In ML we often assume:

  • There is some true (unknown) data distribution \(p_\text{data}(x)\).
  • We build a model distribution \(p_\theta(x)\) with parameters.

We don’t know \(p_{\text{data}}\) analytically; we only have samples:

\[ x^{(1)}, x^{(2)}, \dots, x^{(N)} \sim p_{\text{data}}. \]

Likelihood is a function of parameters

For one sample \(x\), the model assigns density \(p_\theta(x)\).
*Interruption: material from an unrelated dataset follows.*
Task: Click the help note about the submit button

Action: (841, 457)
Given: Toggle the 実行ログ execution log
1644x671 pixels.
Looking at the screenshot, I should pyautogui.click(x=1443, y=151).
If we treat \(x\) as fixed and \(\theta\) as variable, that quantity is called the likelihood.
In other terms, likelihood measures how plausible a parameter \(\theta\) is, given observed data:

\[ \mathcal{L}(\theta; x) = p_\theta(x). \]

For the whole dataset, we usually assume samples are i.i.d. (independent and identically distributed).
That independence is exactly why the joint becomes a product:

\[ \mathcal{L}(\theta; x^{(1:N)}) = \prod_{i=1}^N p_\theta(x^{(i)}). \]

Why multiplication?
Because for independent events, joint probability (or joint density) factorizes:

\[ p(x^{(1)}, \ldots, x^{(N)}) = \prod_{i=1}^N p(x^{(i)}). \]

Log-likelihood turns products into sums

Products are numerically unstable and hard to optimize. Secondly, the likelihood is usually a small value and if we multiply all of them it might be near zero. So, We take logs:

\[ \log \mathcal{L}(\theta; x^{(1:N)}) = \sum_{i=1}^N \log p_\theta(x^{(i)}). \]

So maximizing likelihood is the same as maximizing log-likelihood.

And minimizing negative log-likelihood (NLL) is the same objective with a “loss” sign.


3. Conditional probability, chain rule, and the Markov property

Conditional probability

\[ p(a \mid b) = \frac{p(a,b)}{p(b)}. \]

Chain rule of probability

For variables \(x_1,\dots,x_T\):

\[ p(x_1,\dots,x_T) = p(x_1)\,p(x_2\mid x_1)\,p(x_3\mid x_1,x_2)\cdots p(x_T\mid x_{1:T-1}). \]

This is always true (no assumptions yet). It’s just repeated use of conditional probability.

Markov property (the simplification we choose)

A first-order Markov chain assumes:

\[ p(x_t \mid x_{1:t-1}) = p(x_t \mid x_{t-1}). \]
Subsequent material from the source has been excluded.